The first Mercedes-Benz Unimog, a bodyless prototype called Unimog Prototype 1, rumbled into life 70 years ago on 9 October 1946.

Remarkably, that original post-war development model still serves as a template for new Unimogs that are produced today, and while back then it represented a recovering Germany, today the model illustrates the strength of the world’s leading automotive nation.

Since that defining prototype run, 400,000 Unimogs – or Universally Applicable Motorised Machines - have been built, with more than 30 different versions being used for essential transportation of goods, food and industrial products in every far-flung corner of the world.

The car’s then innovative four-wheel drive system featured front and rear differential locks, as it does today, enabling the Unimog to transport products through the toughest of terrains and be used in jungles, mountains and deserts in roles including military vehicles.

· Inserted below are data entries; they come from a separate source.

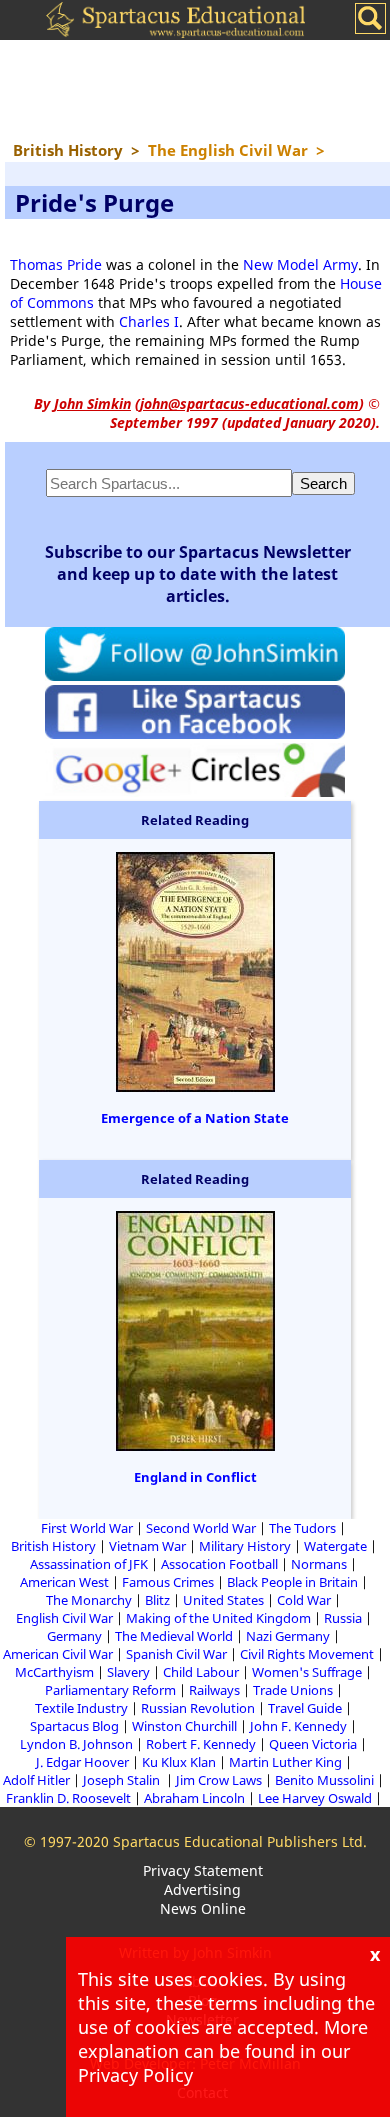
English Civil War (64, 1618)
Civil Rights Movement (307, 1654)
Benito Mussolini (324, 1780)
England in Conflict (195, 1477)
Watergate (335, 1546)
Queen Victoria (313, 1744)
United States (223, 1600)
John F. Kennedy (298, 1726)
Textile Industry (81, 1708)
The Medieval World (174, 1636)
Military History (245, 1546)
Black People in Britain (292, 1582)
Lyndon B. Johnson (76, 1744)
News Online (203, 1908)
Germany (74, 1636)
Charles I (149, 321)
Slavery (128, 1672)
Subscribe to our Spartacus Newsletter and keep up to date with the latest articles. (198, 574)
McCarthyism (54, 1672)
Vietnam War (147, 1546)
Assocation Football (219, 1564)
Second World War (201, 1528)
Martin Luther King (285, 1762)
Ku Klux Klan (179, 1762)
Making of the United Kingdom (218, 1618)
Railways (214, 1690)
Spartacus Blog (74, 1726)
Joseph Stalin (123, 1780)
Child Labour (201, 1672)
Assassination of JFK (89, 1564)
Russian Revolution (198, 1708)
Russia (343, 1618)
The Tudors (302, 1528)
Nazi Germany (288, 1636)
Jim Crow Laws (219, 1780)
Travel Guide (305, 1708)
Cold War (304, 1600)
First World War (87, 1528)
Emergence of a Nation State (195, 1118)
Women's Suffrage (307, 1672)
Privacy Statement (203, 1870)
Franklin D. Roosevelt (68, 1798)
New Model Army (300, 264)
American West (64, 1582)
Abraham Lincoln (194, 1798)
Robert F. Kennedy (201, 1744)
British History (53, 1546)
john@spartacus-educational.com (249, 403)
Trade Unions (293, 1690)
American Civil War (58, 1654)
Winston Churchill (184, 1726)
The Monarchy (89, 1600)
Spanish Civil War (176, 1654)
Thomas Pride (56, 264)
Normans (319, 1564)
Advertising (202, 1889)
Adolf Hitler (36, 1780)
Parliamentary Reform (110, 1690)
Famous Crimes (168, 1582)
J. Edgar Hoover (82, 1762)
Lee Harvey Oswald (315, 1798)
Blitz (157, 1600)
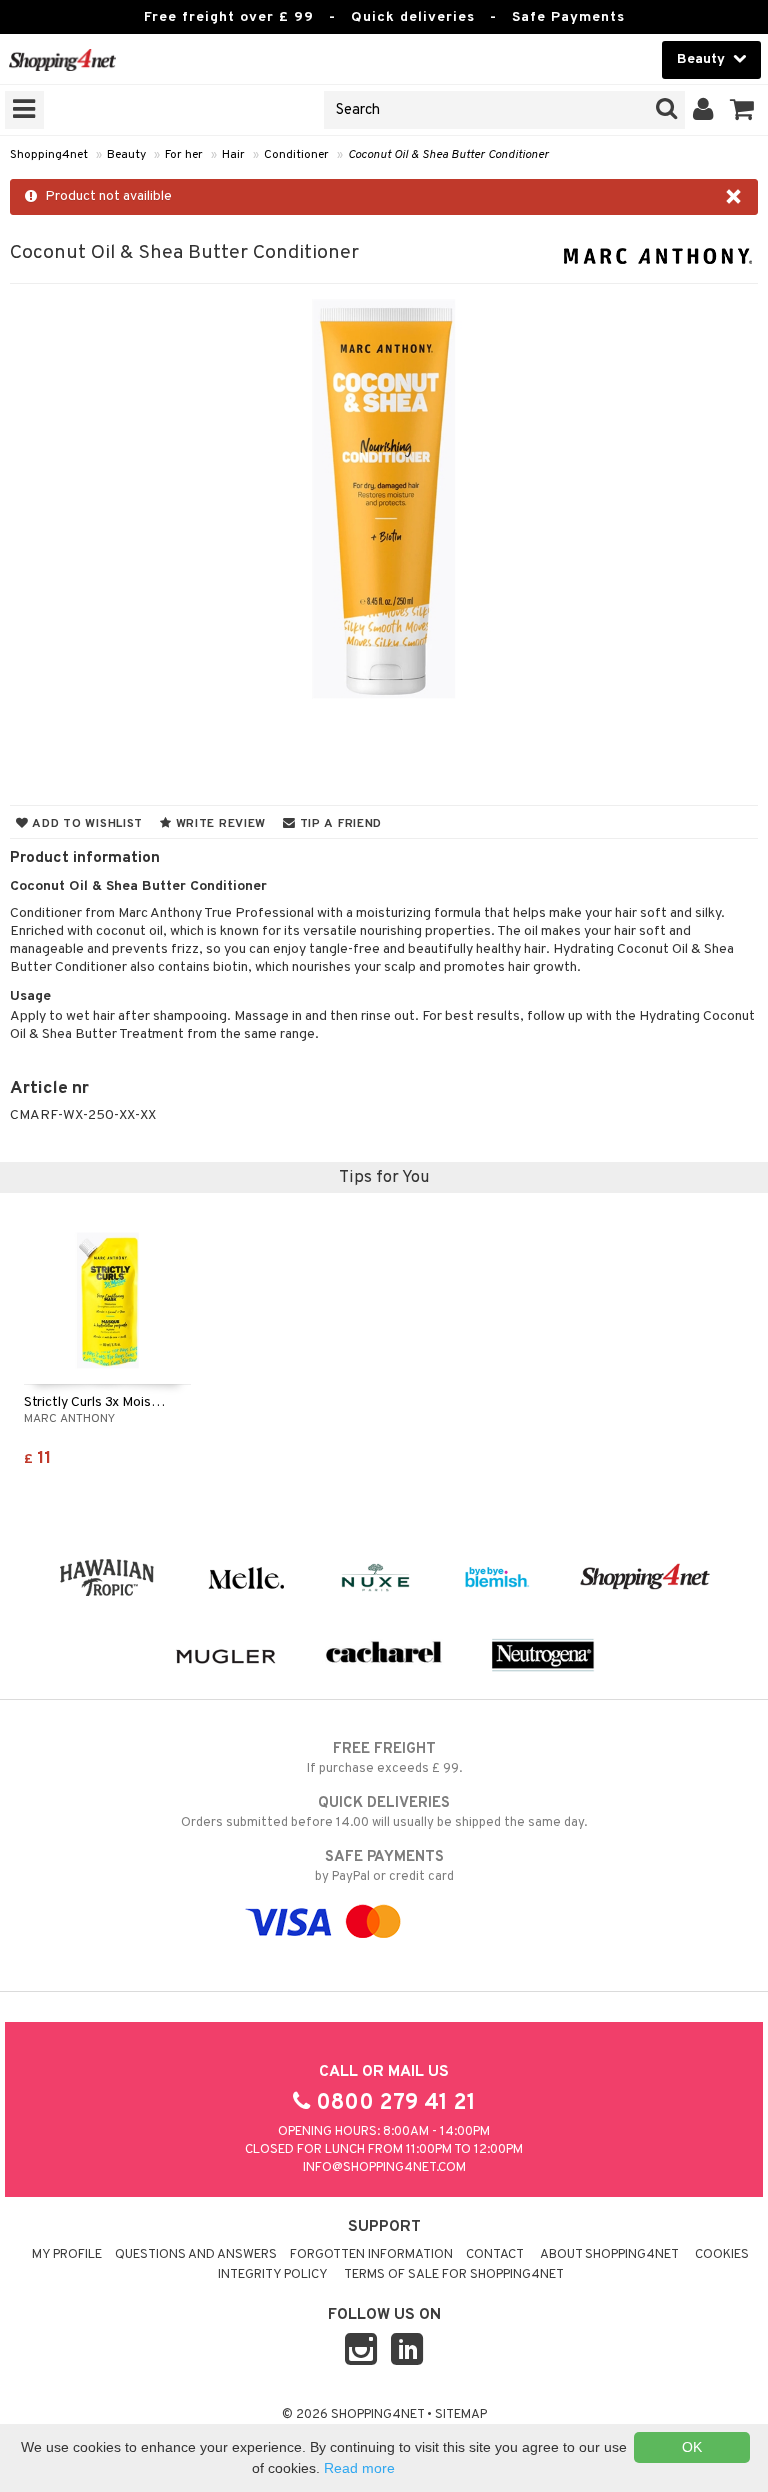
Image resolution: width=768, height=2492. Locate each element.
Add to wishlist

Some countries have also provided their fire fighters with Unimogs, and off-road competitions like the Dakar Rally have featured several.

Unimog fire engine water

Of course, you’d be hard pressed to describe a Unimog as luxurious, and even harder pressed to describe one as pretty, but its rugged, work-focused look has become synonymous with reliability and dependability.

The latest Unimog models take inspiration from a concept that was revealed to celebrate 60 years of production. The 2011 concept was an open-top two-seater that previewed a new design language that has been applied to models today. The next production Unimog range, the U4023 to U5023 models, build on this look again.